Facile fabrication of graphene-encapsulated Mn3O4 octahedra cross-linked with a silver network as a high-capacity anode material for lithium ion batteries

Abstract

A graphene-encapsulated Mn₃O₄/Ag nanocomposite is fabricated through a simple dealloying method to obtain Mn₃O₄ octahedra embedded in a nanoporous Ag network followed by encapsulation by graphene nanosheets. Upon selectively dissolving the Al atoms from the MnAgAl alloy, the residual Ag atoms assemble to form a well-conductive network; meanwhile the Mn atoms undergo natural oxidation to form Mn₃O₄ octahedra that travel through the Ag network. The positively charged Mn₃O₄/Ag composite modified by aminopropyltrimethoxysilane was enwrapped by negatively charged graphene oxide nanosheets followed by a reduction process. Owing to the combination of Mn₃O₄/Ag well-encapsulated in graphene nanosheets, the as-made composite exhibited significantly enhanced lithium storage performances with much higher reversible capacity and superior cycling stability as compared with the pure Mn₃O₄ and Mn₃O₄@rGO. In particular, the Mn₃O₄/Ag@rGO composite shows high reversible capacity retention of 971.5 and 763.5 mA h g⁻¹ at 300 and 1000 mA g⁻¹ over 200 cycles, respectively.
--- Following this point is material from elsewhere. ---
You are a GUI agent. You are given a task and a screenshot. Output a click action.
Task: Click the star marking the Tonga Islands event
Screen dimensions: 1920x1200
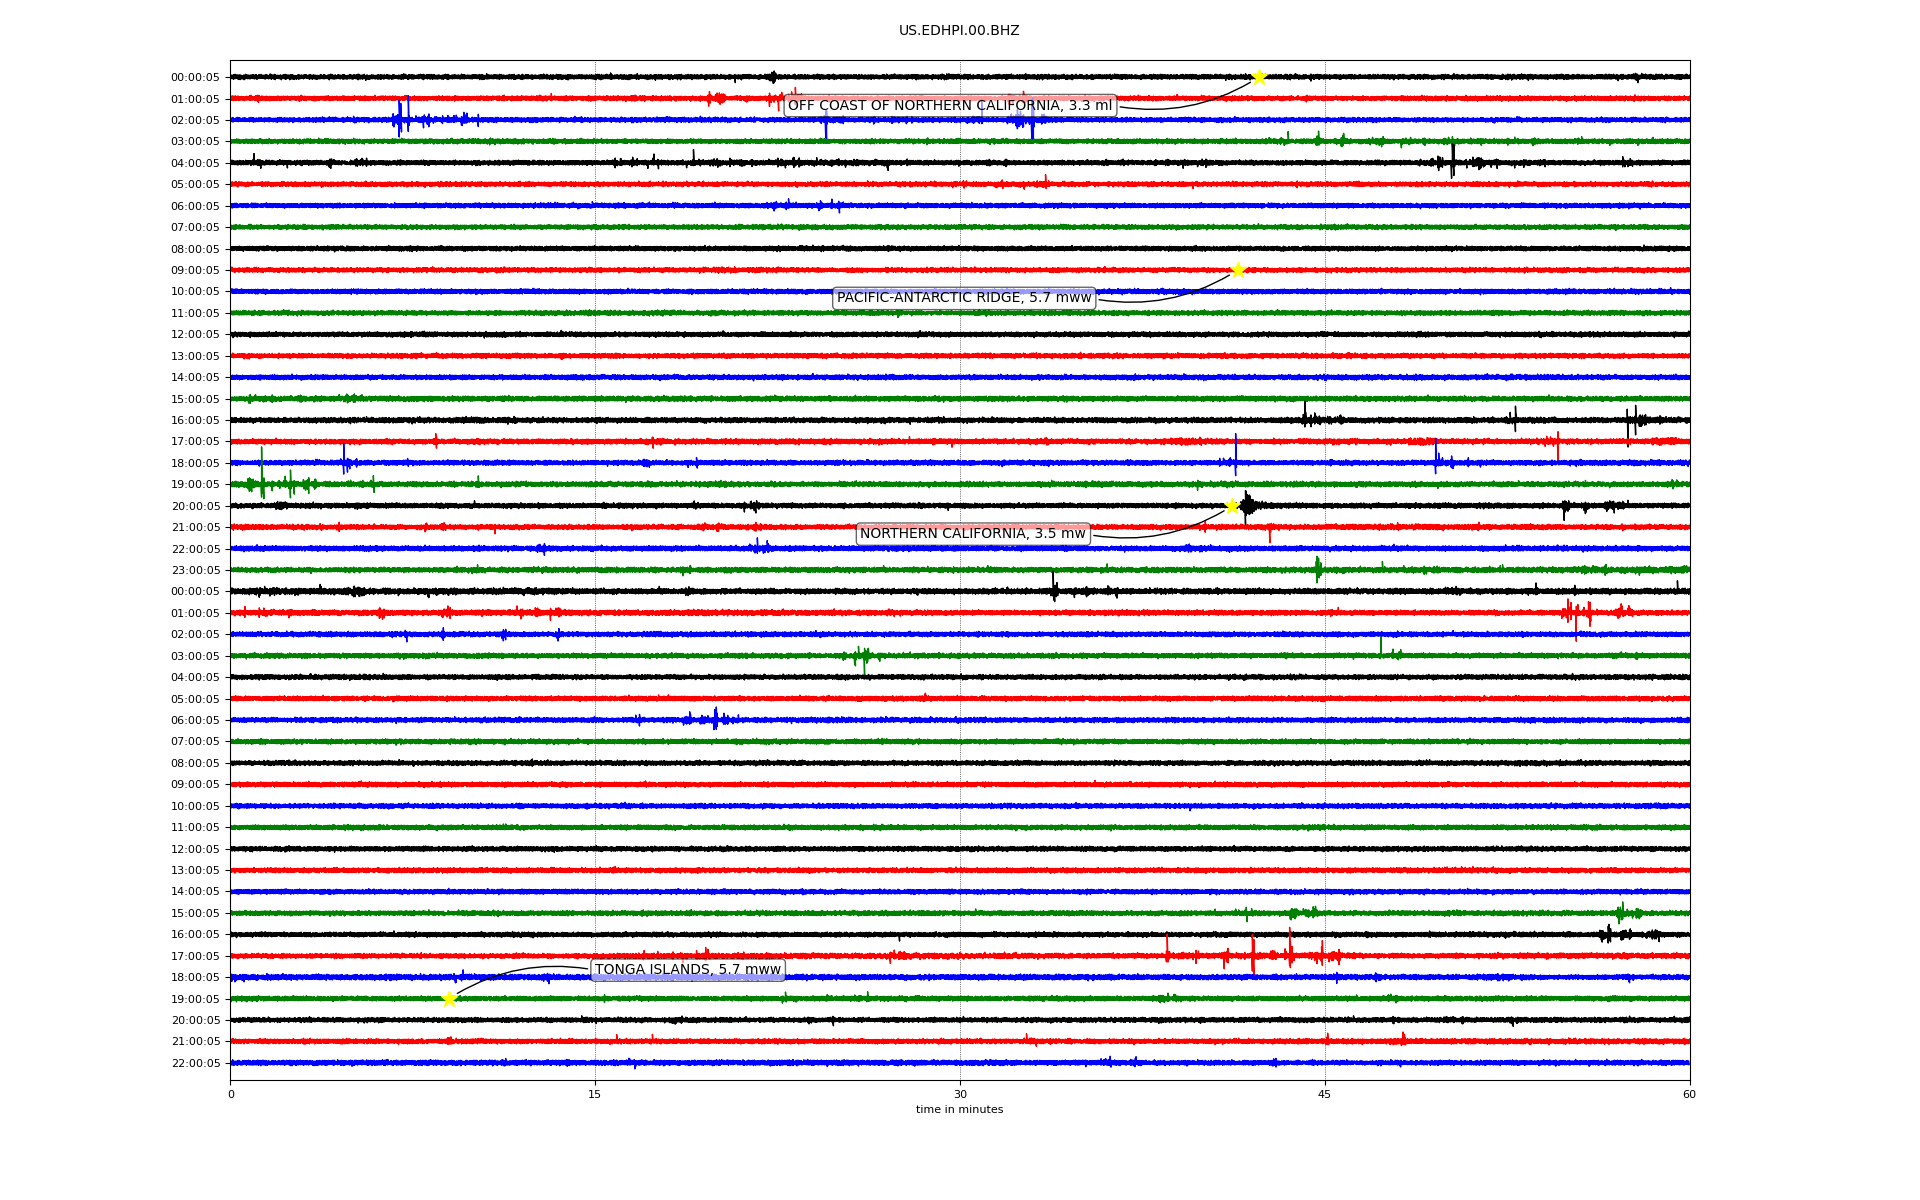tap(449, 998)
In addition, it shows excellent rate capability even when continuously cycled at high current densities of 1000, 2000, and 3000 mA g⁻¹. With the advantages of excellent performance and facile preparation, the as-made Mn₃O₄/Ag@rGO composite shows promising application potential as an anode material in lithium ion batteries.